Free Power to Pre-paid Power: India loses around `275 crore a day to transmission and distribution losses—essentially theft. The farmer who gets free power is the scapegoat. This must end. Technology has a solution. It is estimated that farmers draw power worth under `10,000 per year. Assuming it’s `1,000 per month, cap it at X units or a higher denomination or KwH units. States transfer the subsidy by DBT to the farmer’s account, a prepaid coupon is issued or a recharge number transmitted to his mobile phone which the farmer can SMS to activate supply. This requires metering and SEBs writhing under debt should be willing. Next introduce pre-paid recharge coupons for households.

Solar Highway: Generating solar power requires space—more than other forms. Most highways in India have space between the two sides of traffic, usually occupied by ill-maintained greenery. The six-lane Mumbai-Pune Expressway that Nitin Gadkari made possible has roughly eight to 10 feet of space in  between. Suppose the MSRDC were to e-auction this pace to GenCos to set up high mast solar banks, generate power and wheel it up to the grid. Do the math, on land availability, power generated, cross subsidy to cost of highways. Now expand it across states—wherever possible.

Fill Up the Posts: India currently has vacant posts of 5.6 lakh policemen and 4.4 lakh teachers across states. That is a million jobs in just two sectors. And there are more… there are also nearly a lakh posts vacant in banks. How can a political economy struggling to create jobs, where PhDs apply for a peon’s post, justify vacancies—that too given the state of law and order, education and focus on financial inclusion. If it is about efficiency, scrap the posts. If not, the Centre must devise a system, so that states (and institutions) fill them.

Quota in CSR for Humanity: Currently, companies can do what they want with CSR funds. India has two major problems that need immediate attention—drinking water and malnutrition. Census 2011 tells us 22 per cent of rural households travels more than half a kilometre to fetch drinking water. India also ranks poorly in curbing malnutrition. The twin crises need concerted action and funding.

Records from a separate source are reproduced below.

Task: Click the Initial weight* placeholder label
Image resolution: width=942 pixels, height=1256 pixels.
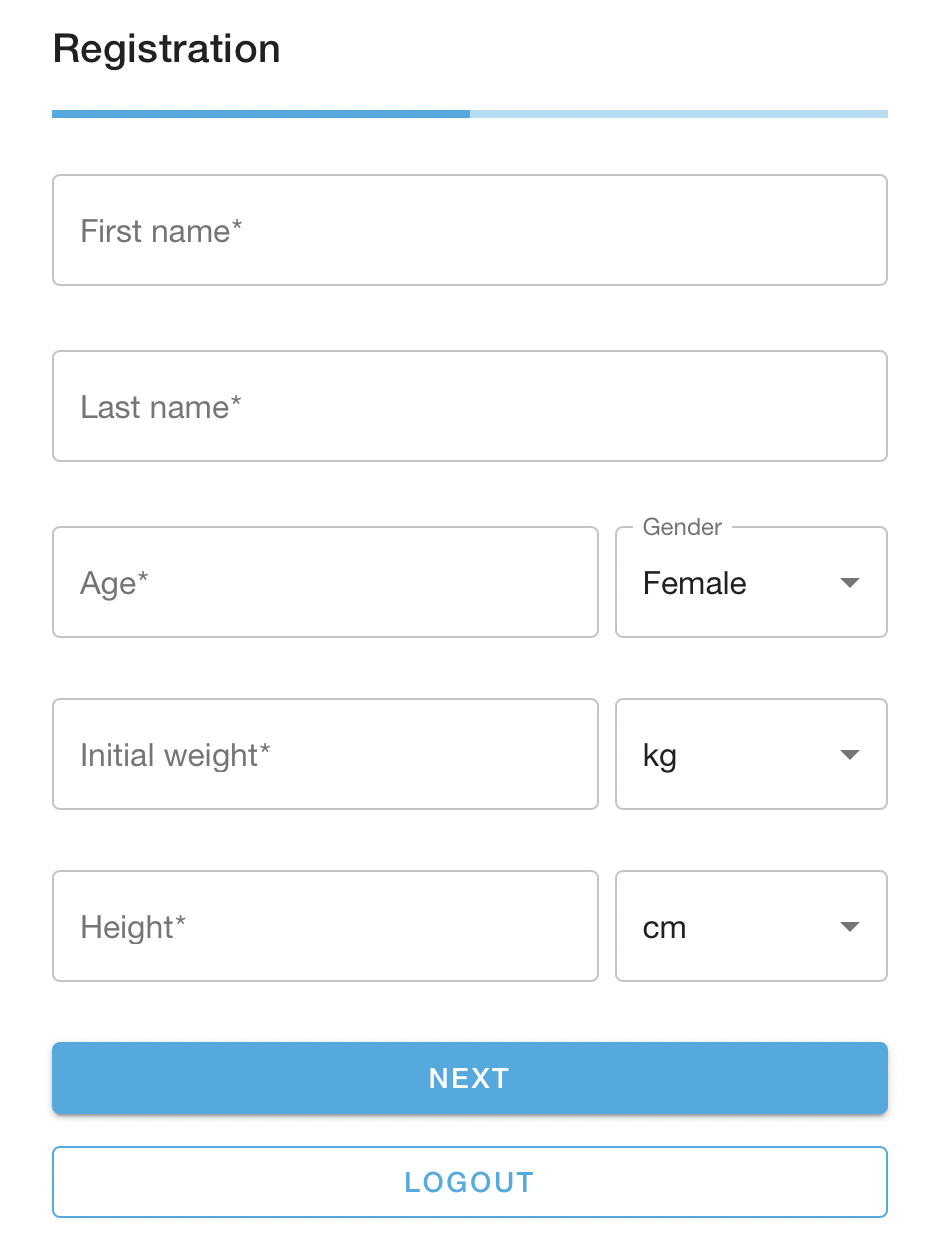Action: tap(175, 755)
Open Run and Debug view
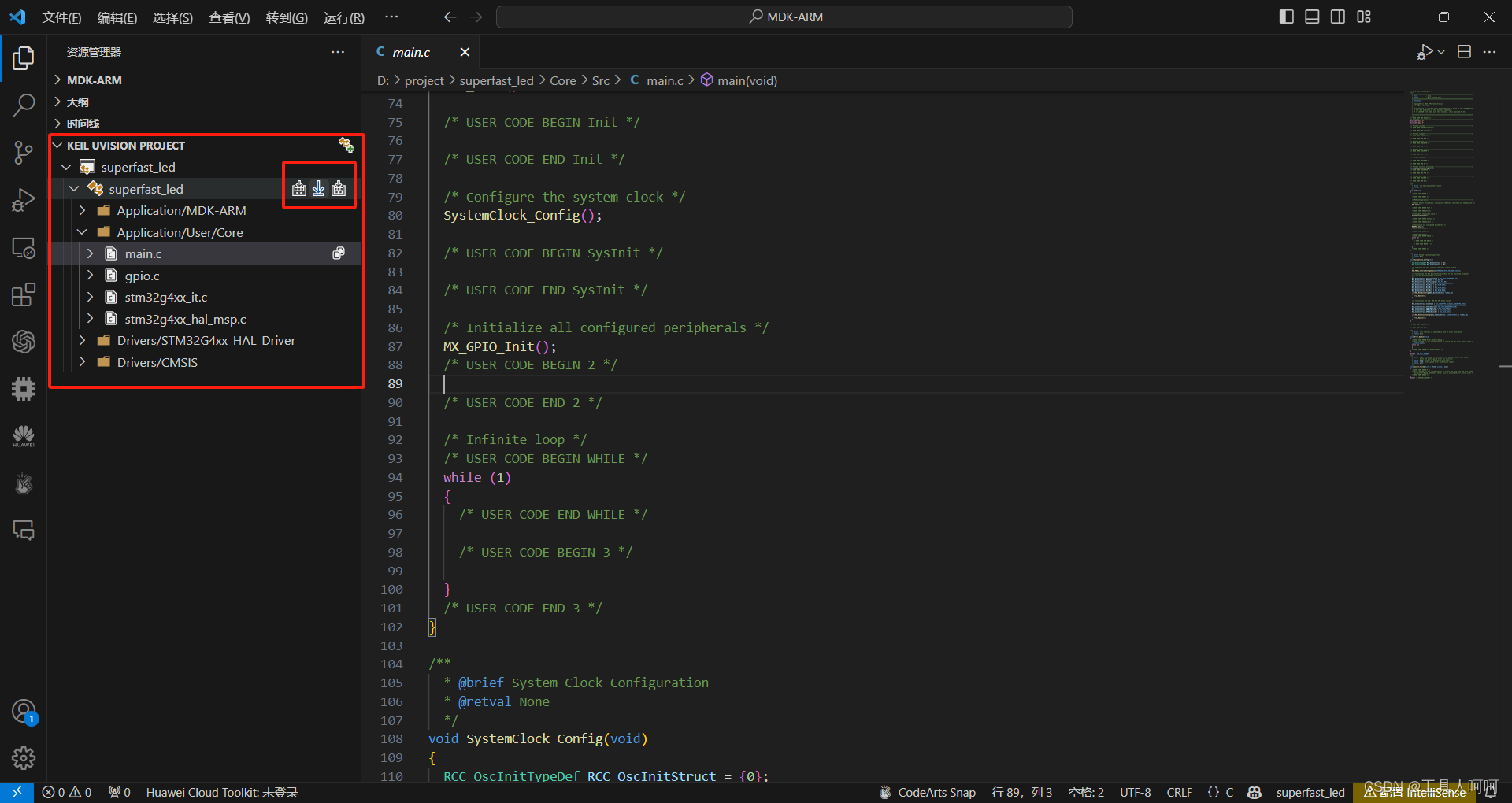The width and height of the screenshot is (1512, 803). [x=24, y=200]
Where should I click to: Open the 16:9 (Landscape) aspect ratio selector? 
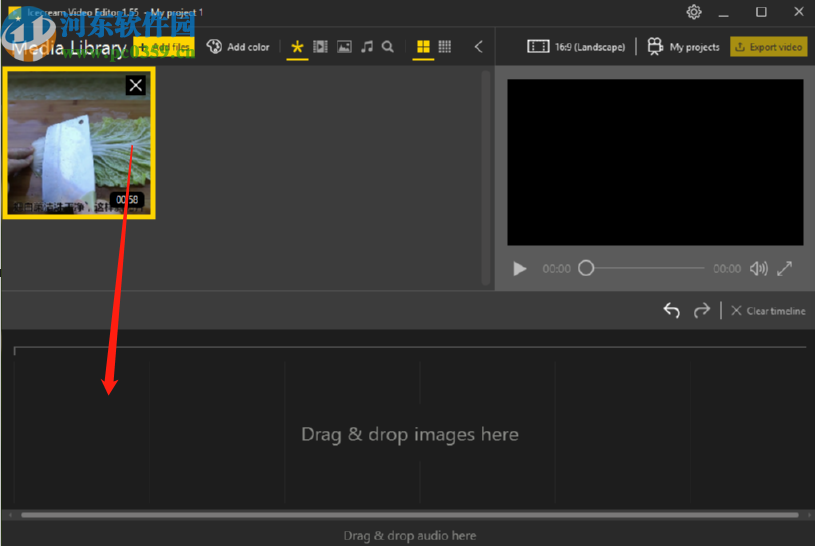577,47
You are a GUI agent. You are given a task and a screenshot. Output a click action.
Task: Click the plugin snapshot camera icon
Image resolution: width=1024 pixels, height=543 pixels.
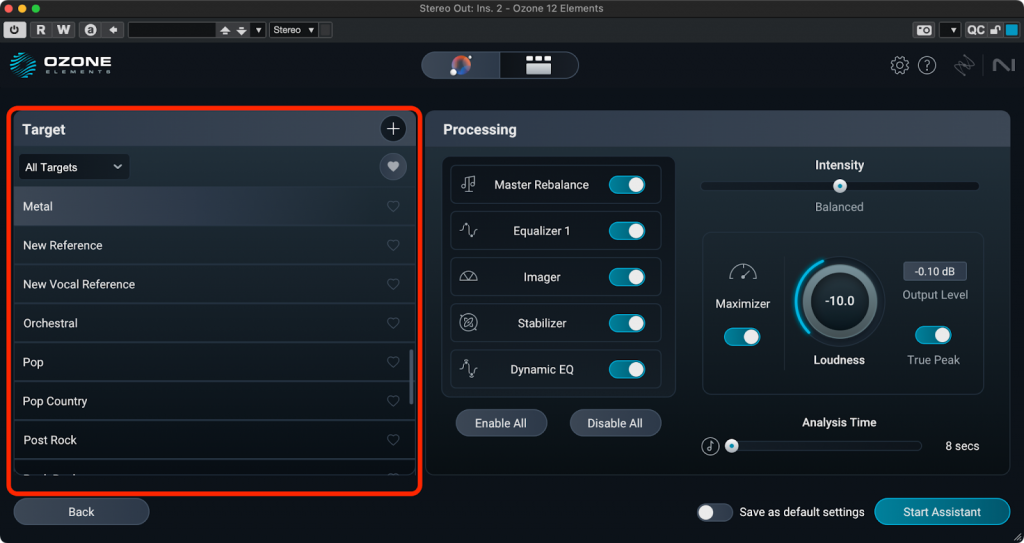(x=924, y=30)
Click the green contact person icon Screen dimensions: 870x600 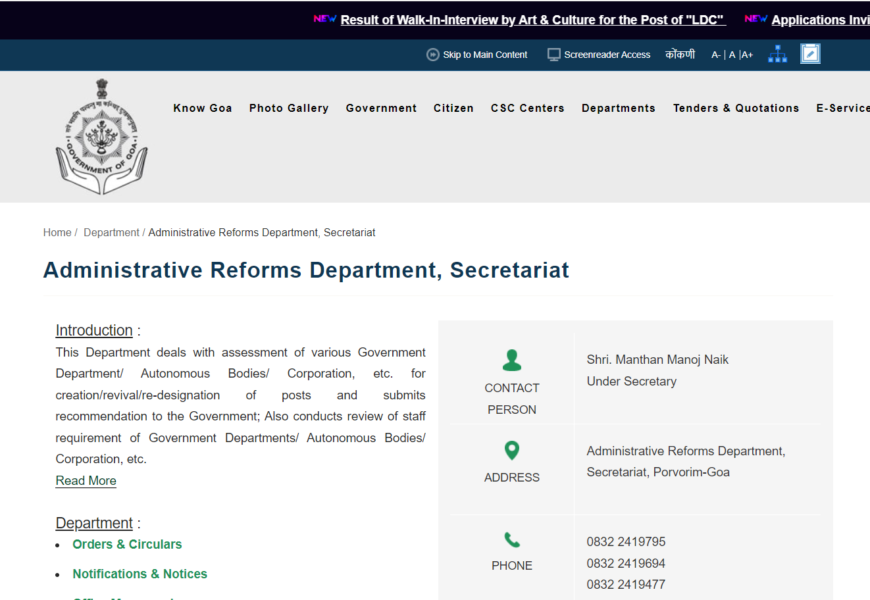(x=511, y=360)
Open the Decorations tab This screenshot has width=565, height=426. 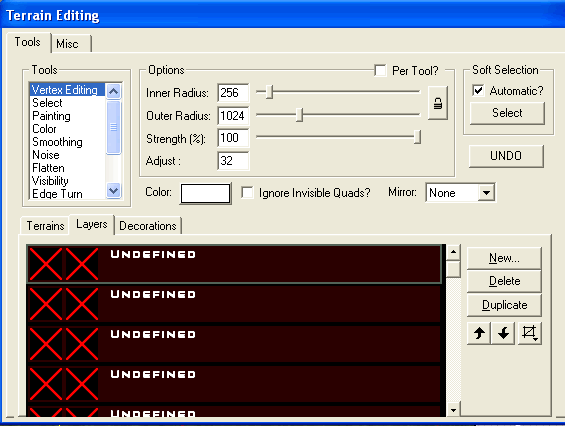point(148,226)
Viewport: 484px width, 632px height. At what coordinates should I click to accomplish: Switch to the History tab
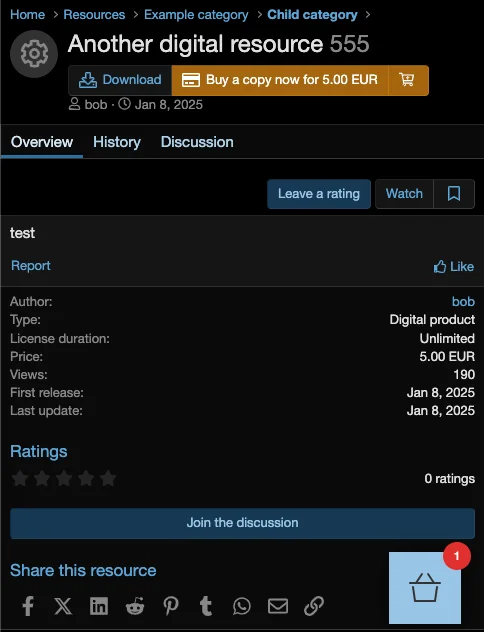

The government should specify, say, 10 per cent of CSR funds to be spent on drinking water projects—stand-alone, filtered water stations that deliver water (at a fee for covering maintenance). It should also splice another 10 per cent for corporates to pay and subscribe to NDDB’s idea—gift milk for poor school kids.

There is no disputing the challenges, but the incremental approach has only detained India. The ideas demand a leap of faith from the political establishment and commitment to not be waylaid into the ghetto of alibis.

The standard operating practice in government is to sustain status quo of momentum and detain disruptive change. It is for the political regime to move the system from the default option “this can’t be done” to “this must be done”. The opportunity beckons the Modi Sarkar to create an exemplar, trigger the demonstration effect through the 11 states it’s in power.